- Creators: Alan Sugar Jose Luis Dominguez

= Roland (franchise) =

Roland is a video game franchise developed in 1984 by Alan Sugar, CEO of Amstrad, and Jose Luis Dominguez, a Spanish game designer. Named for Roland Perry, a computer engineer who worked for Amstrad, the idea was to have one recognizable character in a number of different computer games in a bid to have the Amstrad CPC compete with the ZX Spectrum and the Commodore 64.

== Games in the Roland-series ==
- 1984: Roland Ahoy! (by Computersmith)
- 1984: Roland on the Ropes (by Indescomp) - a port of the Spanish game Fred for the ZX Spectrum.
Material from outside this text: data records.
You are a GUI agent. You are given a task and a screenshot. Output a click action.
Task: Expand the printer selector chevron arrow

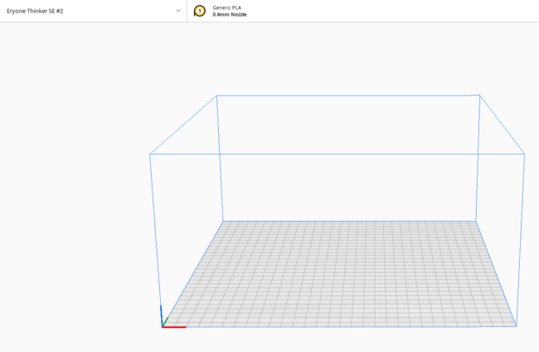[x=178, y=11]
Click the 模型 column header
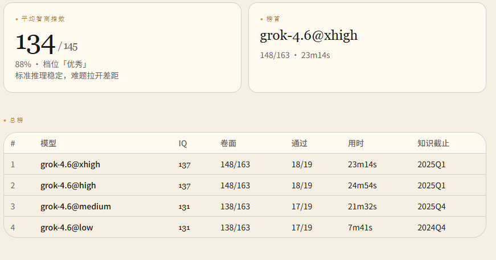 (48, 143)
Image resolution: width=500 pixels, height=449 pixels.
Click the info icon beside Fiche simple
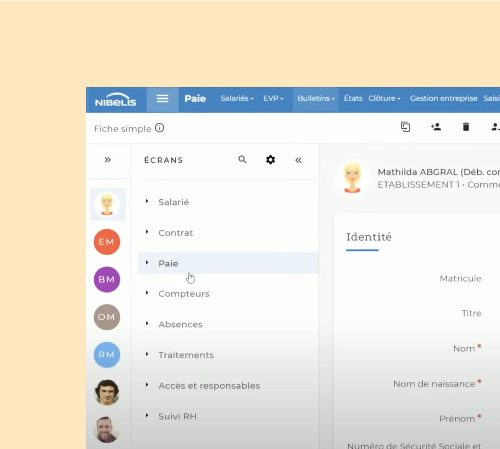[160, 128]
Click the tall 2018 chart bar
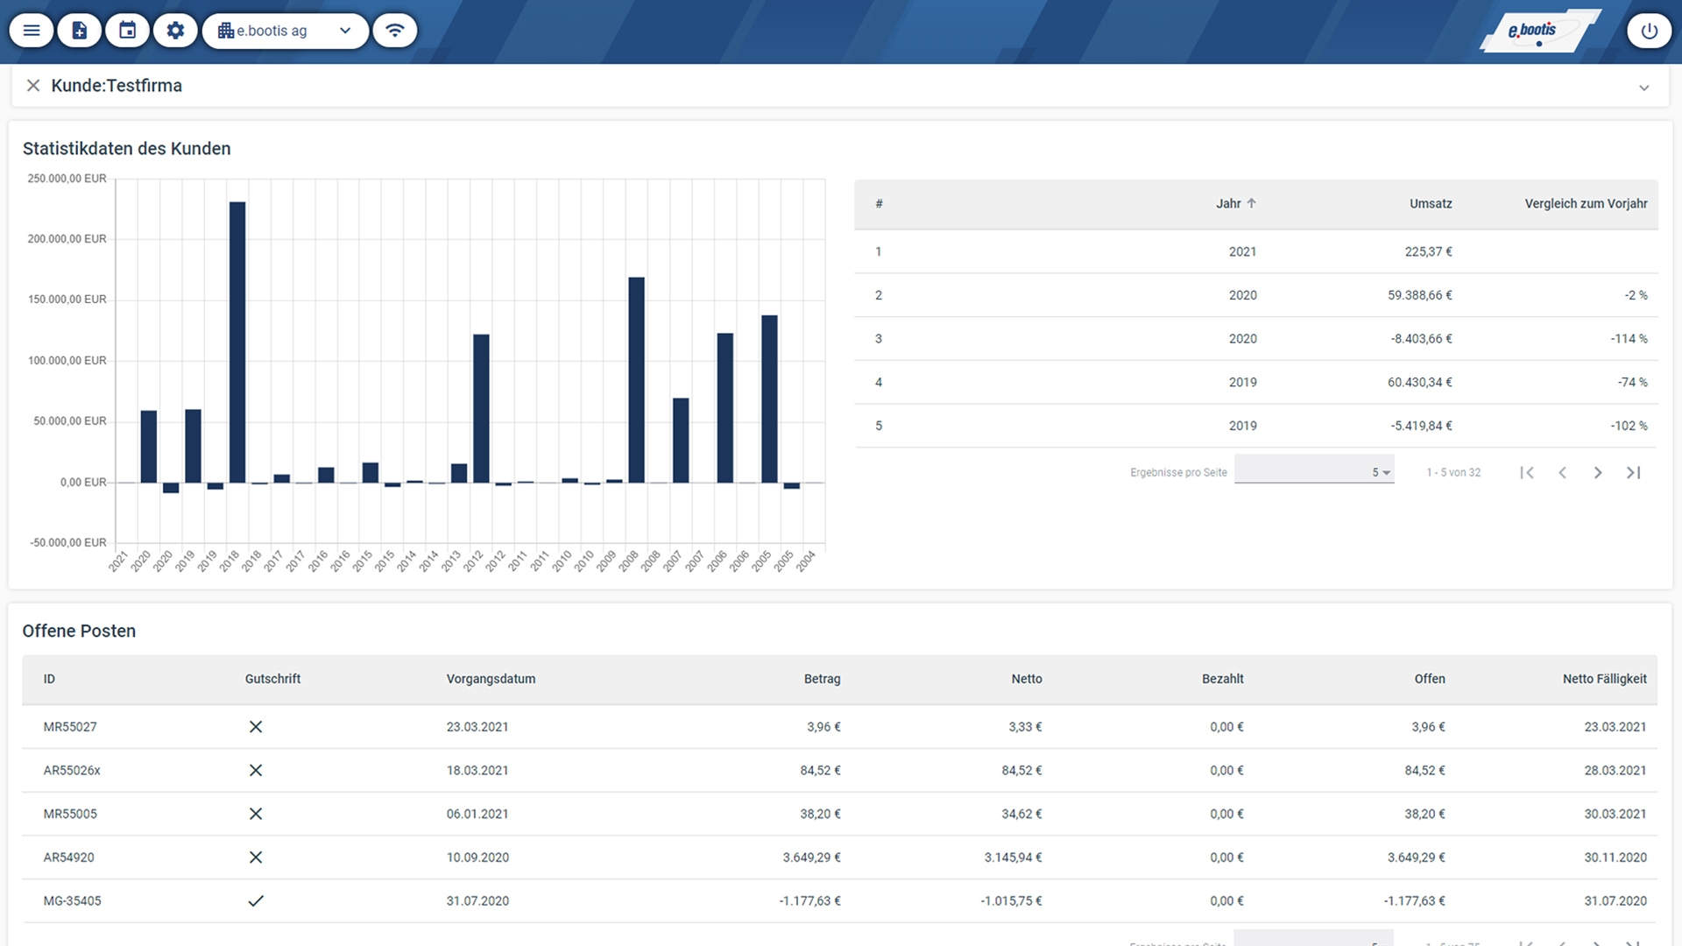 tap(237, 342)
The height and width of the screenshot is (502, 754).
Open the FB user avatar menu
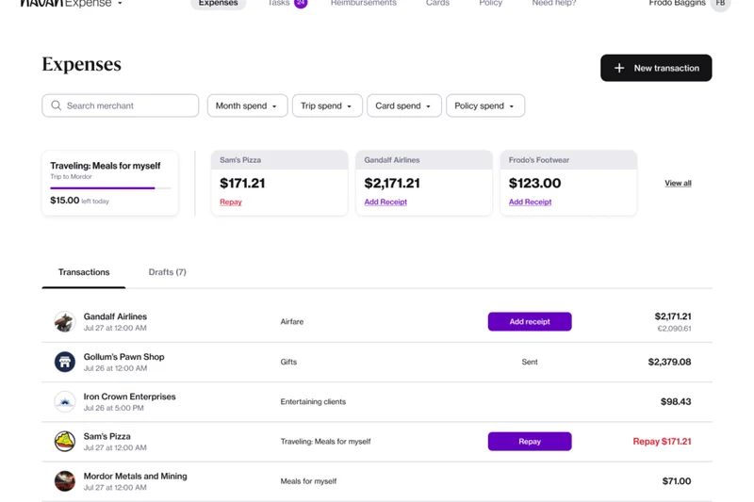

Roland had to collect bullets, treasures and maps while climbing ropes to get out of a tomb/pyramid. Some villains can be destroyed (skeletons, bats, mummies) while some can only be forced to change direction (ghosts) and some have to be jumped over (dripping poison, rats, scorpions). When the game ends, the end music is the Funeral March. The game was released for the Spectrum and the Commodore as well, and was later remade for the PC.
- 1984: Roland in the Caves (by Indescomp) - a port of the Spanish game Bugaboo (The Flea) for the ZX Spectrum.
- 1984: Roland Goes Digging (by Gem Software for Amsoft) - a Space Panic clone. Roland navigates around a series of platforms and dispatches aliens by digging holes to trap them in.
- 1984: Roland Goes Square Bashing (by Durell) - a logic puzzle game.
- 1984: Roland on the Run (by Epicsoft) - a Frogger clone.
- 1985: Roland in Time (by Gem Software) - a more colourful clone of Manic Miner/Jet Set Willy with some overt homages to Doctor Who.
- 1985: Roland in Space (by Gem Software) - a sequel to Roland In Time and a more colourful clone of the Miner Willy games with homages to Doctor Who.

There was also a type-in game and instructional series, Roland Takes a Running Jump, published in Amstrad's official magazine, Amstrad Computer User, from November 1985 to March 1986.